[Stored data entries]

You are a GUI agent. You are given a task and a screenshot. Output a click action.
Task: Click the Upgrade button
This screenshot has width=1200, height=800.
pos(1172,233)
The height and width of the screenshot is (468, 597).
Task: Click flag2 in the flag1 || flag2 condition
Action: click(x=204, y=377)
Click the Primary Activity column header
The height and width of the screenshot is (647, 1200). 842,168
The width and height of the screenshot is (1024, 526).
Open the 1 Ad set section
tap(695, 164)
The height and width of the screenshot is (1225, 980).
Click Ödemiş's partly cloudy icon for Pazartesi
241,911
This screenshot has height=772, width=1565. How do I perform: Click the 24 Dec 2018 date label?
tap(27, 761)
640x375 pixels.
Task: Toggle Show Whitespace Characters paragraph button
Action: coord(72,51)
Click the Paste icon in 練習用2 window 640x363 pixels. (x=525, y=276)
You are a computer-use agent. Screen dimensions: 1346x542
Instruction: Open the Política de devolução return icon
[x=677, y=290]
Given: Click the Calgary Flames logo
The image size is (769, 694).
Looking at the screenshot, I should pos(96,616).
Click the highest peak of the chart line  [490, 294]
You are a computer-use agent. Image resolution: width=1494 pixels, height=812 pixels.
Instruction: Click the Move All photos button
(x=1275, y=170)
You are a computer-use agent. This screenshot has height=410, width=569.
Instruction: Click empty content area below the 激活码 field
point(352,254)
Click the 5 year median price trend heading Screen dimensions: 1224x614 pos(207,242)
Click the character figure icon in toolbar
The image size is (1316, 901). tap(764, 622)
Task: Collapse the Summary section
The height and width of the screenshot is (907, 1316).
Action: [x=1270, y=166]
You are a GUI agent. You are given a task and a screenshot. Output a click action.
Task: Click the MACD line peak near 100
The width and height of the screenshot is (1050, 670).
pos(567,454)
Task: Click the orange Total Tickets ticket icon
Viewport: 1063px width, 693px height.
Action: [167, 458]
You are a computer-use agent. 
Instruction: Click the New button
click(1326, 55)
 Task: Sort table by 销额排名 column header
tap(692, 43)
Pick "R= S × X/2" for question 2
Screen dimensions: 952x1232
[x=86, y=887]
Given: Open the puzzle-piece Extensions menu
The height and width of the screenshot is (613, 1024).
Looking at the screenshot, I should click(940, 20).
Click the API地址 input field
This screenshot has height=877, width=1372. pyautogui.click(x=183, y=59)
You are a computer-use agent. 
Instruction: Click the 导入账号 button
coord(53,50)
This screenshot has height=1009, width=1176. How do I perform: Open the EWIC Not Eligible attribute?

_WORK INSTRUCTIONS_:
All entries shown above should be printed again exactly.

_ANSWER BOX_:
You are a GUI agent. You are given a task and a screenshot. Output a click action.
Task: Click the Upgrade button
This screenshot has width=1200, height=800.
pos(1172,233)
The height and width of the screenshot is (468, 597).
Task: Click flag2 in the flag1 || flag2 condition
Action: click(x=204, y=377)
Click the Primary Activity column header
The height and width of the screenshot is (647, 1200). 842,168
The width and height of the screenshot is (1024, 526).
Open the 1 Ad set section
tap(695, 164)
The height and width of the screenshot is (1225, 980).
Click Ödemiş's partly cloudy icon for Pazartesi
241,911
This screenshot has height=772, width=1565. How do I perform: Click the 24 Dec 2018 date label?
tap(27, 761)
640x375 pixels.
Task: Toggle Show Whitespace Characters paragraph button
Action: coord(72,51)
Click the Paste icon in 練習用2 window 640x363 pixels. (x=525, y=276)
You are a computer-use agent. Screen dimensions: 1346x542
Instruction: Open the Política de devolução return icon
[x=677, y=290]
Given: Click the Calgary Flames logo
The image size is (769, 694).
Looking at the screenshot, I should pos(96,616).
Click the highest peak of the chart line  [490, 294]
You are a computer-use agent. Image resolution: width=1494 pixels, height=812 pixels.
Instruction: Click the Move All photos button
(x=1275, y=170)
You are a computer-use agent. This screenshot has height=410, width=569.
Instruction: Click empty content area below the 激活码 field
point(352,254)
Click the 5 year median price trend heading Screen dimensions: 1224x614 pos(207,242)
Click the character figure icon in toolbar
The image size is (1316, 901). tap(764, 622)
Task: Collapse the Summary section
The height and width of the screenshot is (907, 1316).
Action: [x=1270, y=166]
You are a GUI agent. You are given a task and a screenshot. Output a click action.
Task: Click the MACD line peak near 100
The width and height of the screenshot is (1050, 670).
pos(567,454)
Task: Click the orange Total Tickets ticket icon
Viewport: 1063px width, 693px height.
Action: [167, 458]
You are a computer-use agent. 
Instruction: Click the New button
click(1326, 55)
 Task: Sort table by 销额排名 column header
tap(692, 43)
Pick "R= S × X/2" for question 2
Screen dimensions: 952x1232
[x=86, y=887]
Given: Open the puzzle-piece Extensions menu
The height and width of the screenshot is (613, 1024).
Looking at the screenshot, I should click(940, 20).
Click the API地址 input field
This screenshot has height=877, width=1372. pyautogui.click(x=183, y=59)
You are a computer-use agent. 
Instruction: Click the 导入账号 button
coord(53,50)
This screenshot has height=1009, width=1176. How do I perform: Open the EWIC Not Eligible attribute?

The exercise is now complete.